I did not always find the index very helpful (if the reader looks up
‘cannabis’ for example they will find that this is linked to
a short statement on page 77 that ‘the personal use of cannabis
has effectively been de-criminalised’). [So what’s wrong
with that?]
William Morrow: The great deluge: Hurricane
Katrina, New Orleans, and the Mississippi Gulf Coast, by Douglas
Brinkley (2006, 716 pp, $29.95). Rev. by Dante Ramos, Los Angeles
Times, 7 May 2006.
Even the book’s index is tendentious. The entry for
‘Nagin, Ray’ lists such subtopics as ‘abandonment of
New Orleans by,’ ‘breakdown of,’ ‘mistakes and
failures of,’ ‘paranoia of,’ ‘personal
responsibility and guilt of’ and ‘special-needs residents
neglected by.’
Oxford University Press: Bombay to Bloomsbury: a
biography of the Strachey family, by Barbara Caine (2005, 506 pp,
£25). Rev. by Sarah H. Hall and Lynne Newland, Virginia Woolf
Society of Great Britain Bulletin, 21 January 2006.

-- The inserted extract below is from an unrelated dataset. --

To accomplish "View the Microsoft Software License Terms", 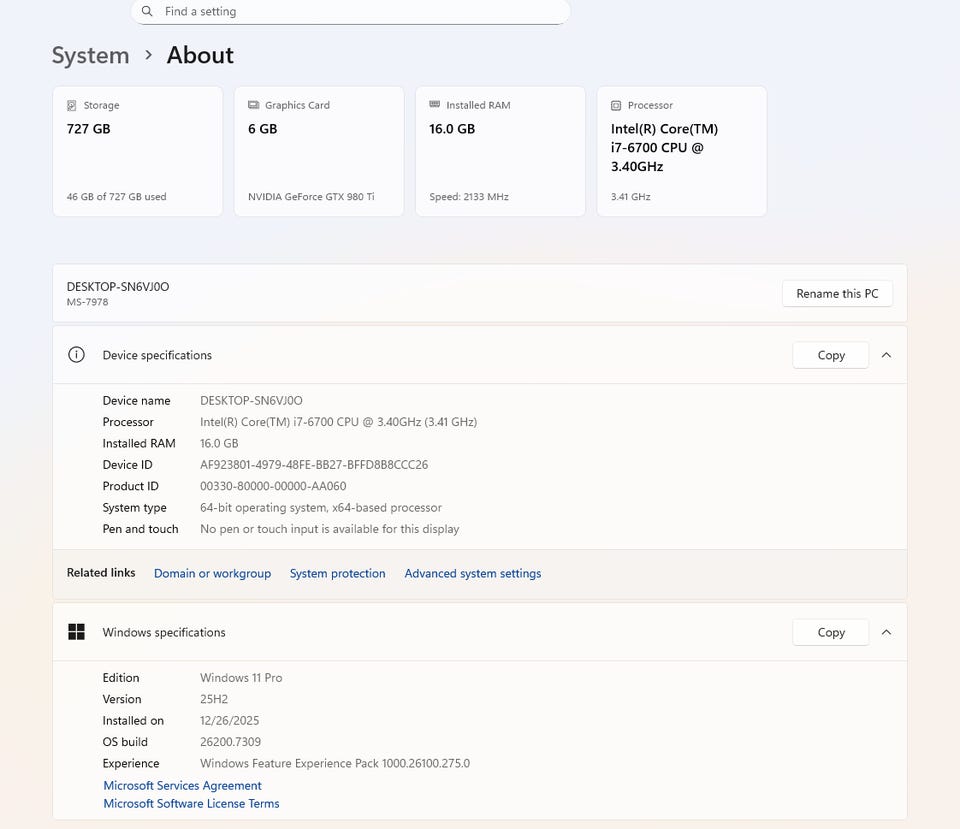I will click(191, 804).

Gerald Brenan is misspelled ‘Brennan’ in the index; and
there are three differently-spelled variants of Alix Sargant-Florence
(pp. 2, 140, in the family tree, and in the index), although her brother
is spelled and hyphenated correctly…. We are sorry to have to
mention the book’s faults, as we liked it very much, and were
prepared to forgive the author because of the vast amount of material
she had to marshal in the process of her research. She might have been
justified, moreover, in expecting the copyeditor, proofreader or
indexer to pick up some of the inconsistencies and repetitions during
the process of editing.
Oxford University Press: J. D. Bernal: the sage
of science, by Andrew Brown (2005, 576 pp, £25). Rev. by
Gordon Fraser, Physics World, February 2006.

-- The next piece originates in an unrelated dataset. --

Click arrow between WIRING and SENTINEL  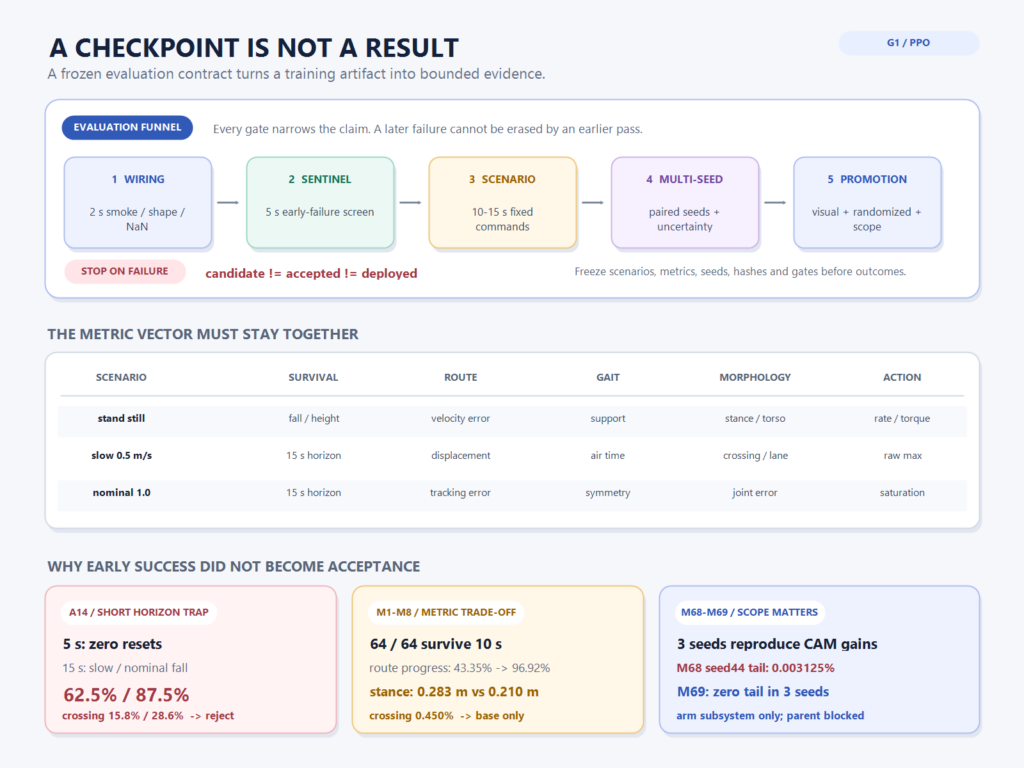tap(228, 202)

One pity is that the index is incomplete, which is unfortunate for a
book that provides such valuable material on the history of science in
the 20th century.
Oxford University Press: The syringe driver:
continuous subcutaneous infusions in palliative care, by Andrew
Dickman, Jennifer Schneider and James Varga (2nd edn, 2006, 176 pp,
£24.95). Rev. by Suzanne Hammond, International Journal of
Palliative Nursing, 11(11), 2005.
I found the index to the second edition somewhat less user-friendly
than the first edition, e.g. there was no direct index entry for
‘diluent’ or ‘site irritation’ in the later
edition.
Oxford University Press: Writers, readers and
reputations, by Philip Waller (2006, 1181 pp, £85). Rev. by
A. N. Wilson, The Spectator, 17 June 2006.
One other cavil, and a more serious one. Oxford University Press
should pay someone to make a much more detailed index. There are over 40
references to Thackeray, for example, some where he is mentioned in
passing and others rich in anecdote, such as his wanting to have
corn-sheaves carved by the front door of his house in Kensington (now
the Israeli embassy) which he built from the profits of being editor of
the Cornhill Magazine. (He barely lived to see the house
completed.)
Penguin: The secret life of trees, by Colin
Tudge (2006, 464 pp, £8.99). Rev. by Nicholas Lezard, The
Guardian, 8 July 2006.
A wonderful book, if a pity that Penguin didn’t put more effort
into the index. [What was wrong with it? More information,
please.]
Routledge: The Guy Liddell diaries, ed. by
Nigel West (2 vols, £50). Rev. by M. R. D. Foot, The
Spectator, 19 November 2005.
… of enormous interest for their context – Liddell was
MI5’s wartime head of counter-espionage – even if their
indexer thought Neville Chamberlain was still alive in 1941.
Weidenfeld & Nicolson: Yiddish civilisation:
the rise and fall of a forgotten nation, by Paul Kriwaczek (2006,
347 pp, £25). Rev. by Joseph Sherman, Times Literary
Supplement, 24 February 2006.
Index and citations are wholly inadequate. A quotation from Rashi is
identified only as ‘Rashi: responsa no. 159’, while
the source of a fiat from Elizabeth I’s foreign secretary
Walsingham is named only as ‘English State Papers’.